GOAL OF THE EXERCISE
Write the entries out exactly, with the final line being the one containing "You are a computer-use agent. Image resolution: width=900".

RECORDS FOR PROCESSING
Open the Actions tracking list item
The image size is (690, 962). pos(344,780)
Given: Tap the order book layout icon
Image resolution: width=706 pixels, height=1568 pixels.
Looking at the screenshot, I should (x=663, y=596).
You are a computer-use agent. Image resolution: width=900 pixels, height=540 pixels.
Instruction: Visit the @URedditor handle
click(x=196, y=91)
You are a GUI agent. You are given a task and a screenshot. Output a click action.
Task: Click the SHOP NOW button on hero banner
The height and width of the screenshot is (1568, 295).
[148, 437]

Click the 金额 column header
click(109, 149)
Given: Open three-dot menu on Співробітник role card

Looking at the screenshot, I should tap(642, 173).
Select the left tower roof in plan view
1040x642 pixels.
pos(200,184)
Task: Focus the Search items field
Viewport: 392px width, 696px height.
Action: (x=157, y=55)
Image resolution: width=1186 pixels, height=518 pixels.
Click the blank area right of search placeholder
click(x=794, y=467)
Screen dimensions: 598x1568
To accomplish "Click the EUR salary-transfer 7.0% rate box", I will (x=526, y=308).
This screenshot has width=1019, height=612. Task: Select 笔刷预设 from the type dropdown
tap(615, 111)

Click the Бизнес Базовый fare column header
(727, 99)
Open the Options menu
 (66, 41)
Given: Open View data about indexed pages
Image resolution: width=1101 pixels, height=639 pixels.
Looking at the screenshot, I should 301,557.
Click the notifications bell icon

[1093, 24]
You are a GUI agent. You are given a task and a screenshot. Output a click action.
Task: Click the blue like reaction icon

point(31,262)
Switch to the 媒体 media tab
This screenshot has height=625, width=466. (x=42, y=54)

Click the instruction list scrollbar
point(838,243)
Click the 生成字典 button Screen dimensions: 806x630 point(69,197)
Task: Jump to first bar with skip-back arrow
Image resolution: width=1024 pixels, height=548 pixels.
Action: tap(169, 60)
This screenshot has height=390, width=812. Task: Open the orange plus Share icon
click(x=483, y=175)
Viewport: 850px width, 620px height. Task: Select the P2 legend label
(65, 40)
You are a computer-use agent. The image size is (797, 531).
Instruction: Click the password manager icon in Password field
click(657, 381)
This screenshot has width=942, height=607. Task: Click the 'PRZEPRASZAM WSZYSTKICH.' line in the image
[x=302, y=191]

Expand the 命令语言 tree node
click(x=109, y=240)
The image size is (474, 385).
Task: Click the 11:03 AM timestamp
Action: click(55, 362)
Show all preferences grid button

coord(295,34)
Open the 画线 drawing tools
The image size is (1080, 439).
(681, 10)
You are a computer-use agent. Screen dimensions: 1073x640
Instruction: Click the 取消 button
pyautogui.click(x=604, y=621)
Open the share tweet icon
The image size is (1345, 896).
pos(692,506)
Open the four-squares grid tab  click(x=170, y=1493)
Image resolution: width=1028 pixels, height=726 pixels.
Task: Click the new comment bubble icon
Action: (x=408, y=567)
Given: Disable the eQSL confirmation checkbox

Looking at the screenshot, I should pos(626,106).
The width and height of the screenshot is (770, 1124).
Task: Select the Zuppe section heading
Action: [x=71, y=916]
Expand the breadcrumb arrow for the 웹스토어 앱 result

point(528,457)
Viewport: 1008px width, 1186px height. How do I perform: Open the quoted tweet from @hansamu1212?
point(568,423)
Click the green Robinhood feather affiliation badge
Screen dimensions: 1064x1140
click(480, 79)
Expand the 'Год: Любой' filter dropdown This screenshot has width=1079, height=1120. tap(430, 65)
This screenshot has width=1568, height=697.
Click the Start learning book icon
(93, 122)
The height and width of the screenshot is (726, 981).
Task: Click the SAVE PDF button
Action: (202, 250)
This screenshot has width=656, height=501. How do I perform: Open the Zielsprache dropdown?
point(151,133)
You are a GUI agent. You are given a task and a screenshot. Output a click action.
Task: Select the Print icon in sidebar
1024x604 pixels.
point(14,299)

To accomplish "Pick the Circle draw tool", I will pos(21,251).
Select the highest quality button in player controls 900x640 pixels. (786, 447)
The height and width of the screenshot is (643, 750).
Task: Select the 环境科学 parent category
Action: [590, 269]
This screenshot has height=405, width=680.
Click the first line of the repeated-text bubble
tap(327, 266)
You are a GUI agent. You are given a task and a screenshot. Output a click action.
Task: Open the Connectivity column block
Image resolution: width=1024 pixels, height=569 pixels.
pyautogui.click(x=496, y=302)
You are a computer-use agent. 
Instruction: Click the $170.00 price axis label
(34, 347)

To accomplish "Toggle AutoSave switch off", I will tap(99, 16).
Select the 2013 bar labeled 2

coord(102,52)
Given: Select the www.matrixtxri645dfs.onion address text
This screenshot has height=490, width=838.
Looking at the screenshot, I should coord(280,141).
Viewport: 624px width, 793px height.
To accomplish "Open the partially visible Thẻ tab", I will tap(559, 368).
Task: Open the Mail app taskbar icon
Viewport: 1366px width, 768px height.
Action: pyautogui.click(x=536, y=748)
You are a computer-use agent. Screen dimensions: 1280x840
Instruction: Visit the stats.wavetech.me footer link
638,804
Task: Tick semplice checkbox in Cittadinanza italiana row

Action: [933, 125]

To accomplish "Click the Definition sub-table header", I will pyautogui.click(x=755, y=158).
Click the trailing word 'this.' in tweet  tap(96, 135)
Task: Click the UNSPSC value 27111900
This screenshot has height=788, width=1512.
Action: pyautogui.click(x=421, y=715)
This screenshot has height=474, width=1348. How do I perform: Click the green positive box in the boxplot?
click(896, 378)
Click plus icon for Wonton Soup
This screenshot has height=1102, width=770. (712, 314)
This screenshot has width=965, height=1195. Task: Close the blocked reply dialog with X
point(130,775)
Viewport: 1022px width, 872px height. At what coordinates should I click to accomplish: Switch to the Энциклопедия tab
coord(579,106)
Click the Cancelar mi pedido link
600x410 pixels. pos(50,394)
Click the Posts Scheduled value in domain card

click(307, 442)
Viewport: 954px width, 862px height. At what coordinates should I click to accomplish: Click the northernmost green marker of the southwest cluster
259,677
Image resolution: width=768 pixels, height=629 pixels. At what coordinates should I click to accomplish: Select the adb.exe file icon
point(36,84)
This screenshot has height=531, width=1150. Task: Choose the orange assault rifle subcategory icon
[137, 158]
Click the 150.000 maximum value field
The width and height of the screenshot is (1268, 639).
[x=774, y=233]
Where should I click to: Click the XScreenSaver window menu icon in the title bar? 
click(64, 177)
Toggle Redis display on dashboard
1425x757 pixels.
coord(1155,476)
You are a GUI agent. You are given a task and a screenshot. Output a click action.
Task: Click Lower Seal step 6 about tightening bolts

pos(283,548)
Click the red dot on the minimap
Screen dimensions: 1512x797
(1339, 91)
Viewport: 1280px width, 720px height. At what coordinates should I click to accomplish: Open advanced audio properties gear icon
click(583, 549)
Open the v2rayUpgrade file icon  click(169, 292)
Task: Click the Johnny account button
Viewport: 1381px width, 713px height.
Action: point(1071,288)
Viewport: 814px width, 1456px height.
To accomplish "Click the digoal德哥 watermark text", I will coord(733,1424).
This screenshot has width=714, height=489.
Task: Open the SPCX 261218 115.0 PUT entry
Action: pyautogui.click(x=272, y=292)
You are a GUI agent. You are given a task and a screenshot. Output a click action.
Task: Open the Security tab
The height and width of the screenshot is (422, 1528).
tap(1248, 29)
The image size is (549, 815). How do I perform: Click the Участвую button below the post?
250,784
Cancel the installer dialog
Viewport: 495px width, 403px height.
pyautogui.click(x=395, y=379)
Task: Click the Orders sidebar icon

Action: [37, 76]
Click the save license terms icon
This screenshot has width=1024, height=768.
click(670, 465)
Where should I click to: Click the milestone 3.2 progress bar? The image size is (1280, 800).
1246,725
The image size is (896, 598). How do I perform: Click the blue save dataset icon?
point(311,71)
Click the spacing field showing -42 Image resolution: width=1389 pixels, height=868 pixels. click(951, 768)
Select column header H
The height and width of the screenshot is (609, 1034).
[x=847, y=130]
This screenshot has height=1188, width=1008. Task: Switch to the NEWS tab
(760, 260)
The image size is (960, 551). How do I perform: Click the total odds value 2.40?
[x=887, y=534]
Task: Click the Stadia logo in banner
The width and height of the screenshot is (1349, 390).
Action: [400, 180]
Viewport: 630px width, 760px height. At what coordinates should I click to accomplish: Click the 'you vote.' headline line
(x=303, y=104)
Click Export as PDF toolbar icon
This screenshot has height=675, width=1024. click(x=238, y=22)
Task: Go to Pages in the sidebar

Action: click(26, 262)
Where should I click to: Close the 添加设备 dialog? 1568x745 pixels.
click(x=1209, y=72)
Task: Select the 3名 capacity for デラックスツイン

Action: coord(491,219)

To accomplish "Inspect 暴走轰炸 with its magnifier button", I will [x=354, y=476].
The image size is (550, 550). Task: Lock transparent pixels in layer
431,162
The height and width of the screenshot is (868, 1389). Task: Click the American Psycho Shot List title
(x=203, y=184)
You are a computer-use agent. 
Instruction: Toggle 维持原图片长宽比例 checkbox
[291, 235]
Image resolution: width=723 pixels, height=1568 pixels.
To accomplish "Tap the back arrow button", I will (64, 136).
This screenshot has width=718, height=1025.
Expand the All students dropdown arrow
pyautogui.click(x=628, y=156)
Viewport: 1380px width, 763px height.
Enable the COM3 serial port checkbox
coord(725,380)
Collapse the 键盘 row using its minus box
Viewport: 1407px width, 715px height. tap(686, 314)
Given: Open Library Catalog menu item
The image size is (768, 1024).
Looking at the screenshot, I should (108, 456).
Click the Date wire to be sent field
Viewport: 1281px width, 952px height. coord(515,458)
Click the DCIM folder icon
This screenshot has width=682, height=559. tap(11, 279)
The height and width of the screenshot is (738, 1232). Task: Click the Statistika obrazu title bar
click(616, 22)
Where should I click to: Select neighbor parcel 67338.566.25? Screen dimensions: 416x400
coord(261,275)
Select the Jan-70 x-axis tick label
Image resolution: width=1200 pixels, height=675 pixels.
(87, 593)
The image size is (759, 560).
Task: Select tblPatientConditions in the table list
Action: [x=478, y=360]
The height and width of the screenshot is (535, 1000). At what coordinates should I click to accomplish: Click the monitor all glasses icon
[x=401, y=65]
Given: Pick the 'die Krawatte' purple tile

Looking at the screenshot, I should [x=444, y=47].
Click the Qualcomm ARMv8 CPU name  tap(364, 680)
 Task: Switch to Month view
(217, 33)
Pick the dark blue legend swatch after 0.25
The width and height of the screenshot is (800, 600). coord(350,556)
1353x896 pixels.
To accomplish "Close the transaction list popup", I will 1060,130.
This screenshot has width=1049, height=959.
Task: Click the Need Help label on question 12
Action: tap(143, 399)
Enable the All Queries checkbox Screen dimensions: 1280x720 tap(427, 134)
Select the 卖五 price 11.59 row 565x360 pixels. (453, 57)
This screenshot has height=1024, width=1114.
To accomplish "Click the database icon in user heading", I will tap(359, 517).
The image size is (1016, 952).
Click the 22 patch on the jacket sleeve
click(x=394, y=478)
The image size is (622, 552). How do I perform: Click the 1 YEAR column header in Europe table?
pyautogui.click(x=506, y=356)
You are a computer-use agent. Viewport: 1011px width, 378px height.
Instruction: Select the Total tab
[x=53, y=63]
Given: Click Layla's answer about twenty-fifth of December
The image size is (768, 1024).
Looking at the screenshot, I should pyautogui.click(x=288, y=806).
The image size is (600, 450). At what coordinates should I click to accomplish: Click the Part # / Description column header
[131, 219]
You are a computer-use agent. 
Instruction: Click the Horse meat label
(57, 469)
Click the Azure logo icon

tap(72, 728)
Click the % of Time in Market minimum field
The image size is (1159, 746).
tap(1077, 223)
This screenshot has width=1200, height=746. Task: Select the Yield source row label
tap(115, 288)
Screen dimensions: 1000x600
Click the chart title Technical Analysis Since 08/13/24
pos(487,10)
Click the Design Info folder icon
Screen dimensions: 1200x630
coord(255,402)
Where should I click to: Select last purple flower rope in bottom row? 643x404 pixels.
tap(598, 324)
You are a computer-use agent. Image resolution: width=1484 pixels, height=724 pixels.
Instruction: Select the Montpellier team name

TASK OUTPUT
Open the Actions tracking list item
The image size is (690, 962). pos(344,780)
Given: Tap the order book layout icon
Image resolution: width=706 pixels, height=1568 pixels.
Looking at the screenshot, I should (x=663, y=596).
You are a computer-use agent. Image resolution: width=900 pixels, height=540 pixels.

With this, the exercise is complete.